Intuitively, Tᵢ is the probability the ray has not terminated before sample i, and αᵢ is the probability it terminates at i. Their product gives a weight for each sample, and summing the weighted colors yields the final pixel color. This function is fully differentiable and passes the provided assertion test.

Volume rendering diagram
Diagram of transmittance and alpha along a single ray.
Unit test for volrend
Unit test comparison: my implementation matches the reference values.
Debug render
Debug render of randomly initialized network using the volume renderer.

Part 2.6: Training NeRF on My Own Captured Object

For this part, I captured my own small scene: a drink placed on a table. I ran COLMAP to recover camera intrinsics and extrinsics, converted them into the NeRF coordinate system, and generated rays exactly as in Parts 2.1–2.3. I trained the same NeRF architecture as before, but tuned a few hyperparameters for this dataset:

The model is optimized with MSE loss between rendered colors and ground-truth pixels. Below I show the loss curve, some intermediate training renders, and a GIF of a camera circling the object to visualize novel views.

Training Loss

Training loss curve for drink NeRF
Training loss (MSE) over iterations for my drink scene. The loss steadily decreases as the NeRF learns the underlying radiance field.

Intermediate Renders During Training

NeRF output at iteration 0
Iteration 0 – random initialization, nearly uniform output.
NeRF output at iteration 500
Iteration 500 – silhouette and rough colors begin to appear.
NeRF output at iteration 3000
Iteration 3000 – sharp geometry and textures recovered.

Novel Views: Camera Circling the Object

After training, I rendered a sequence of images by moving a virtual camera in a circular path around the object.

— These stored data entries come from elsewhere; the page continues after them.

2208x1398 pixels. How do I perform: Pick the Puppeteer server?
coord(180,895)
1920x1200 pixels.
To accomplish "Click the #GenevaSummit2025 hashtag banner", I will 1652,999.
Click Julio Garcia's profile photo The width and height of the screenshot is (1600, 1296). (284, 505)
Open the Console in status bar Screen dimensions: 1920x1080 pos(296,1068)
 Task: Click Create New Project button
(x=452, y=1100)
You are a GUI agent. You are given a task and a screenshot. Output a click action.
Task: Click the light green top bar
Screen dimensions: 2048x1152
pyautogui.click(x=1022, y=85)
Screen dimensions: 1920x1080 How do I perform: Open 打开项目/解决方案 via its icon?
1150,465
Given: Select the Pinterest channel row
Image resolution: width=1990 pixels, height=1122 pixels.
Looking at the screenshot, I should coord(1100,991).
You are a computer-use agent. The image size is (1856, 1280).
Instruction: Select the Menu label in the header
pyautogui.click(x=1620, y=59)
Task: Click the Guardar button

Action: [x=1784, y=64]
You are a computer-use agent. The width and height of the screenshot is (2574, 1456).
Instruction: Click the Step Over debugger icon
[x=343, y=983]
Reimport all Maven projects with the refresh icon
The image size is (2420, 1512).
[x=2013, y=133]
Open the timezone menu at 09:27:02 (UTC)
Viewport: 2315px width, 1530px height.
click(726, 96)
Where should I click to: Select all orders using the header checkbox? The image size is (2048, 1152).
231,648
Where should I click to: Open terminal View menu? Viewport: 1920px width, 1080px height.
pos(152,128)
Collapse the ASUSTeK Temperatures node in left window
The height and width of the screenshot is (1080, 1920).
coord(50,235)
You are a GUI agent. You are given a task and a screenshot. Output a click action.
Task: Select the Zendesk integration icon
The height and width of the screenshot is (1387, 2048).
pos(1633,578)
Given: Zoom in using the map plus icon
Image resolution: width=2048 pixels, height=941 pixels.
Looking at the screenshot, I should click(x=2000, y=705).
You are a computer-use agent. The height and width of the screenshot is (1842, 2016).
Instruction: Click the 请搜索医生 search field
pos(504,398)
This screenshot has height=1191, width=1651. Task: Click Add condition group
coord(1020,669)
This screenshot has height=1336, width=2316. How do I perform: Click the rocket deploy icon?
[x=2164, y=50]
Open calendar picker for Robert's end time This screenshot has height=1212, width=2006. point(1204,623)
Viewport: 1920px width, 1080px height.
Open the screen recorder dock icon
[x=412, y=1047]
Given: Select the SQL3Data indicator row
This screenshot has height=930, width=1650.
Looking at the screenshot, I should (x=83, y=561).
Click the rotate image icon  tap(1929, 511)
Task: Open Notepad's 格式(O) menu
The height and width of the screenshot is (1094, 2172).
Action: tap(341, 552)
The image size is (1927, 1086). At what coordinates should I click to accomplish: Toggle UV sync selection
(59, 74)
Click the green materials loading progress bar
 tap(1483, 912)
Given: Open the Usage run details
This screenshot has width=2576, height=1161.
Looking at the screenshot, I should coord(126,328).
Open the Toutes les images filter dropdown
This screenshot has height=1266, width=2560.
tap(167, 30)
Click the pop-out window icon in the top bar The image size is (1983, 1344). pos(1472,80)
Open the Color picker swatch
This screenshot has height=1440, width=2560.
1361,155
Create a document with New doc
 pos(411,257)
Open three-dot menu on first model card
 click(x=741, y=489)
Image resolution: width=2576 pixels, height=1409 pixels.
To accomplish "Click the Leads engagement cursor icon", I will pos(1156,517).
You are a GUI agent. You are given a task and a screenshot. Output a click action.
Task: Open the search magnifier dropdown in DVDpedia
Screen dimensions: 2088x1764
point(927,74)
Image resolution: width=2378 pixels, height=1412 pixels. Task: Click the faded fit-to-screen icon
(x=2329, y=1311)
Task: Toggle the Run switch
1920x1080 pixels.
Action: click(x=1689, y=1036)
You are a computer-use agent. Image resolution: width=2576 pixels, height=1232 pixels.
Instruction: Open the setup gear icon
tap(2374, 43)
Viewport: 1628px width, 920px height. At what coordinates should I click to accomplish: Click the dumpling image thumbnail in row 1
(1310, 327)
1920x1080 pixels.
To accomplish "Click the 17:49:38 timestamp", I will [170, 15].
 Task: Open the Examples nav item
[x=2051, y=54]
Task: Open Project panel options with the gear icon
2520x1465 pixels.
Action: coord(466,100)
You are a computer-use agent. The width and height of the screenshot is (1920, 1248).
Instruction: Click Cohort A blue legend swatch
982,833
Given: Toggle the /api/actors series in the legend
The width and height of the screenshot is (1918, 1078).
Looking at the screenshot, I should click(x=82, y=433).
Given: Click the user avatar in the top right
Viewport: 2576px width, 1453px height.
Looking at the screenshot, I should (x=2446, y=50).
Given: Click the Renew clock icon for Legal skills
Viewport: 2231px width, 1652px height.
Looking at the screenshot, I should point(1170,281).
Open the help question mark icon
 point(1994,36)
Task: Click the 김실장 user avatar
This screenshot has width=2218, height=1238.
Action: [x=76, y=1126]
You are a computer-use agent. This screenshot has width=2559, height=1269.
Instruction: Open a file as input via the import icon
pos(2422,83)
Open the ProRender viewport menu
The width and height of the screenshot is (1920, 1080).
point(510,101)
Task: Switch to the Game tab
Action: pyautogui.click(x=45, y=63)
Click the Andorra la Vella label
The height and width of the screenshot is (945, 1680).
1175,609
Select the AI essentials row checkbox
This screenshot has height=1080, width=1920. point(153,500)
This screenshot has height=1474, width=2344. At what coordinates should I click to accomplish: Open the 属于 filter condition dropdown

These frames are compiled into the GIF below.

Camera circling the drink object (NeRF novel views)
GIF of a camera orbiting the reconstructed drink. The scene remains consistent from all angles, showing that the NeRF has learned a coherent 3D radiance field.

I train using random batches of rays (10K per step) with 64 samples along each ray, Adam optimizer, and MSE loss between rendered and ground-truth pixel colors. After several thousand iterations, the model reaches high PSNR and produces smooth, consistent novel-view renderings.